**Work request**
Below are the records; give the number of lines in them that include the word "zamszowych", and nothing more.

::::

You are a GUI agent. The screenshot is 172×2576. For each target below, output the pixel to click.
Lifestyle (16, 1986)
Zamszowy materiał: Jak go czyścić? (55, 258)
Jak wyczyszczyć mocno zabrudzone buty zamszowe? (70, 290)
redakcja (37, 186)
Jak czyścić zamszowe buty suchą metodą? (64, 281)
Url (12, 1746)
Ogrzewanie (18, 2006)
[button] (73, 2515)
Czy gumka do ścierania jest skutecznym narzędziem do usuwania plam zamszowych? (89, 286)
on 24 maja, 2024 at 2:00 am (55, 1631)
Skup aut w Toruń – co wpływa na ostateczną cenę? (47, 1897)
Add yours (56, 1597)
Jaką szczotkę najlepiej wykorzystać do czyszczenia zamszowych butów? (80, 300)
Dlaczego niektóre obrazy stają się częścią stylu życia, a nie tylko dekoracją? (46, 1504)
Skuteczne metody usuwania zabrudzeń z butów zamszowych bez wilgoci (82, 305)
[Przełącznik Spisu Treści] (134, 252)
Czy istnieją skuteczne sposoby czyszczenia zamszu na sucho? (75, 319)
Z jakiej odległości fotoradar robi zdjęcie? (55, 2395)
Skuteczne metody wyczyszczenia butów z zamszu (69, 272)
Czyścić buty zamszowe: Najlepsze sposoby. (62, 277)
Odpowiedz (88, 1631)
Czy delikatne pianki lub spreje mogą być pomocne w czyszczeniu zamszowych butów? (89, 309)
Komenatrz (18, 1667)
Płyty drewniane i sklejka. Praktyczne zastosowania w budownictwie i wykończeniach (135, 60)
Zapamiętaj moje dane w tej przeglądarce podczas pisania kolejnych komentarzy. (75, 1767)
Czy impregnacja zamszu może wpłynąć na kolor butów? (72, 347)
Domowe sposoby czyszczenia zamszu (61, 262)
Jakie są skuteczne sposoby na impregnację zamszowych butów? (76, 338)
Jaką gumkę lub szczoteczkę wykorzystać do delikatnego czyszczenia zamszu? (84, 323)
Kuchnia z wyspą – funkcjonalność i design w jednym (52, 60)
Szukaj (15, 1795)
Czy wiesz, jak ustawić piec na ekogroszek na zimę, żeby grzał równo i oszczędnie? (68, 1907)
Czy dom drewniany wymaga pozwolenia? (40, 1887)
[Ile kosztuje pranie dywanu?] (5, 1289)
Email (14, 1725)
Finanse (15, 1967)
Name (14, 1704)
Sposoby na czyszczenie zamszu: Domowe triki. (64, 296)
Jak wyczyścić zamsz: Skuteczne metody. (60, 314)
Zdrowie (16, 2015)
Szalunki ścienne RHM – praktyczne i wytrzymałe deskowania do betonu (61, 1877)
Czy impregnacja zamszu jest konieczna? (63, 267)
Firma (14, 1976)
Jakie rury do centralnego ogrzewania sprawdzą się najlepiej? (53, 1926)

::::

**Solution**
5